Dead animals, drivers running out of fuel, vehicles on fire, and motorists travelling in the wrong direction were amongst more than 4,000 accidents and incidents on the country’s busiest road last year.
Transport Infrastructure Ireland logged 4,028 separate incidents on Dublin’s M50 ring road in 2022, at the rate of more than eleven every single day.
There were 1,660 separate breakdowns, or the equivalent of 32 every week, as well as 758 different collisions on the regularly log-jammed motorway.
Cyclists or pedestrians were reported on the road 260 times while there were 39 cases where live animals, including family pets, were spotted.
A total of 195 motorists suffered either a flat tyre or a blow-out while 28 drivers ran out of fuel while circumnavigating the ring road.
Anti-social behaviour was reported on one occasion along with eight cases of deceased animals on the road and another eight cases of flooding.
Queues on off-ramps were reported 225 times causing major slowdowns on the main carriageway while there were twenty cases of vehicles on fire.
Three cases of vehicles heading in the wrong direction were also reported along with 25 different medical emergencies.
There were 136 cases of a car reported “missing [or] abandoned” and 524 when potentially dangerous debris was spotted on the surface of the road.
Other accidents and incidents logged included an over-height vehicle, six reports of illegal activities, and four people looking for their location or advice on directions.
Transport Infrastructure Ireland said that of the 4,028 total incidents, 13 had been given the highest Category 4 for a “major incident”.
There were also 1,077 “high priority incidents”, 863 “moderate priority incidents”, and just over 2,000 events that were considered “low priority”.

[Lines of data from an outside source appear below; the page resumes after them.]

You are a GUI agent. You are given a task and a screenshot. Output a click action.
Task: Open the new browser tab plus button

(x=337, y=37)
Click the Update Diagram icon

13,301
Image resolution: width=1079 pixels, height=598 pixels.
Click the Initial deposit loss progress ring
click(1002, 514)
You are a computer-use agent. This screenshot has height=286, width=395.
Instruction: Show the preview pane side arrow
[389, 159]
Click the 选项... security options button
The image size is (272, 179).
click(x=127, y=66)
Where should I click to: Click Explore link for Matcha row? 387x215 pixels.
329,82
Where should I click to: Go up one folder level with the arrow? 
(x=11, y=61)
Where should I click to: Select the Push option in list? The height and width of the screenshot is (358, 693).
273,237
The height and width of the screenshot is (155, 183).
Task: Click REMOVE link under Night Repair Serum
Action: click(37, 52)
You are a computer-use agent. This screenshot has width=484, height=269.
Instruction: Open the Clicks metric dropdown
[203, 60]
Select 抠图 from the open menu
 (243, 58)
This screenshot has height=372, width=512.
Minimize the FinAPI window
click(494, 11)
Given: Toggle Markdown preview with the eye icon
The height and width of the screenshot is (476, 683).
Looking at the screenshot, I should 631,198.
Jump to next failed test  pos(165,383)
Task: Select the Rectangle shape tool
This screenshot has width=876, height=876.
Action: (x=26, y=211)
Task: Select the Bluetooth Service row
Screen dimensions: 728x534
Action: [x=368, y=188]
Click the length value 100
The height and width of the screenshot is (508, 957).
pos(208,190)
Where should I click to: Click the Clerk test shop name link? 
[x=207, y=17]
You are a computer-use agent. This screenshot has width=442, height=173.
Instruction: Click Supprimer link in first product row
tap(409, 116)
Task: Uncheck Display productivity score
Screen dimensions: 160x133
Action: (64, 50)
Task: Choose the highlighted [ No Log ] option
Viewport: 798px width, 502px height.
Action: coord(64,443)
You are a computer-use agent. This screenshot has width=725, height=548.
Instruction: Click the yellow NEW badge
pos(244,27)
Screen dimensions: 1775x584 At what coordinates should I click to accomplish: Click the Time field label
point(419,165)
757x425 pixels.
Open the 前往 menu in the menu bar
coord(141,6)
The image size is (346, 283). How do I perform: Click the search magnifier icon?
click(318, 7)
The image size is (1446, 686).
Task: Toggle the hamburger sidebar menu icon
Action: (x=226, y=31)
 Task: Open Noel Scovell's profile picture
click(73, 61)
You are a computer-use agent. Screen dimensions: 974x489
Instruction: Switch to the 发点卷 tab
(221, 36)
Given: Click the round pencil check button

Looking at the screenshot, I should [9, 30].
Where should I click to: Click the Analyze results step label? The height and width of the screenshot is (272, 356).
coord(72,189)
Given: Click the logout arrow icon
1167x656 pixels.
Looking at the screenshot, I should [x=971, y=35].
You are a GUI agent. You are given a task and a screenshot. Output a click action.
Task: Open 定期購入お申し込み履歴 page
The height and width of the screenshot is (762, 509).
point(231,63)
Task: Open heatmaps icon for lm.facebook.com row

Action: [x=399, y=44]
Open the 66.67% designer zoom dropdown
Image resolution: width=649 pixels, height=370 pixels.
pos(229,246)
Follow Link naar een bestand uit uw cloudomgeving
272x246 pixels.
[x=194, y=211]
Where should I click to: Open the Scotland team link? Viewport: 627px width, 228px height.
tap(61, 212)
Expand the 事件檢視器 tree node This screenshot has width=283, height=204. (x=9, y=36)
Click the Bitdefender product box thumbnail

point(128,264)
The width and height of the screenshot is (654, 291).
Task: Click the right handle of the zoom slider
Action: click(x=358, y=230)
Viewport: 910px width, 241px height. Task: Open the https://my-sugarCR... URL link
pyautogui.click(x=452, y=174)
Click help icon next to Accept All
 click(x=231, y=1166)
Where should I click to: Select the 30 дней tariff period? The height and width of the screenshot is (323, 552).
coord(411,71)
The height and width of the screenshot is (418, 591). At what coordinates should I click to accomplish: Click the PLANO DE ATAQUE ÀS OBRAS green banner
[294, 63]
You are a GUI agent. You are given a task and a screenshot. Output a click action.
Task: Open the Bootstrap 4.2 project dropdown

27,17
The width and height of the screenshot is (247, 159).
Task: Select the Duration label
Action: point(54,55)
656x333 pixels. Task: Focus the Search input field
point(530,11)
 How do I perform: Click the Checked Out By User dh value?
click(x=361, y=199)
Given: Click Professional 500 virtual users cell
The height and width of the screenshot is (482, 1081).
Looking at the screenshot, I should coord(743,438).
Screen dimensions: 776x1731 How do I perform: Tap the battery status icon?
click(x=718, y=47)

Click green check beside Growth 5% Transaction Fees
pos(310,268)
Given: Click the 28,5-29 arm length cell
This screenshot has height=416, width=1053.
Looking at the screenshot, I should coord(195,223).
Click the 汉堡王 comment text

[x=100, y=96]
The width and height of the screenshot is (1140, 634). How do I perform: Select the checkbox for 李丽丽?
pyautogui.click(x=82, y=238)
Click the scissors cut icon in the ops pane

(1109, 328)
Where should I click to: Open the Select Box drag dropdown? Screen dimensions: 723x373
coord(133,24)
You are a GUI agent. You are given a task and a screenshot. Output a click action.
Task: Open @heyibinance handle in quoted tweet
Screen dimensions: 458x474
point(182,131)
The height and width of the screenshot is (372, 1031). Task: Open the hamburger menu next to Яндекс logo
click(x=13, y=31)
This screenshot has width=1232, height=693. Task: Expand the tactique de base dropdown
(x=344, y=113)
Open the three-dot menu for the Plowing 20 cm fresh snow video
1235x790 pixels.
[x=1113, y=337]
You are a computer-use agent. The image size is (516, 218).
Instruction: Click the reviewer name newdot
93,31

Significant variations were seen in the number of accidents and incidents that were reported in certain months with September by far the worst.
According to a database of incidents, there were 420 cases logged last September, the only time in which the monthly total exceeded 400.
The lowest rate of incident was in January last year when there was a tally of 232 accidents and incidents, the figures showed.
Some alerts lasted longer than 24 hours with one incident of animals on the road listed as having a duration of more than two days last August.
Another case of a car reported missing or abandoned lasted over a day before the vehicle was eventually accounted for in November.
A spokesman for Transport Infrastructure Ireland said: “The M50 is a 24/7, 365 days a year managed motorway. There are incident response units stationed along the M50 corridor during peak travel times, specifically to assist drivers when an incident occurs, and support emergency services should a serious accident happen.
“If a serious accident happens the variable signage system or variable speed signage will assist emergency services by either directing traffic to exit the motorway at the approaching interchange or slow traffic down making it safer for those dealing with an incident and manage traffic safely past the event.”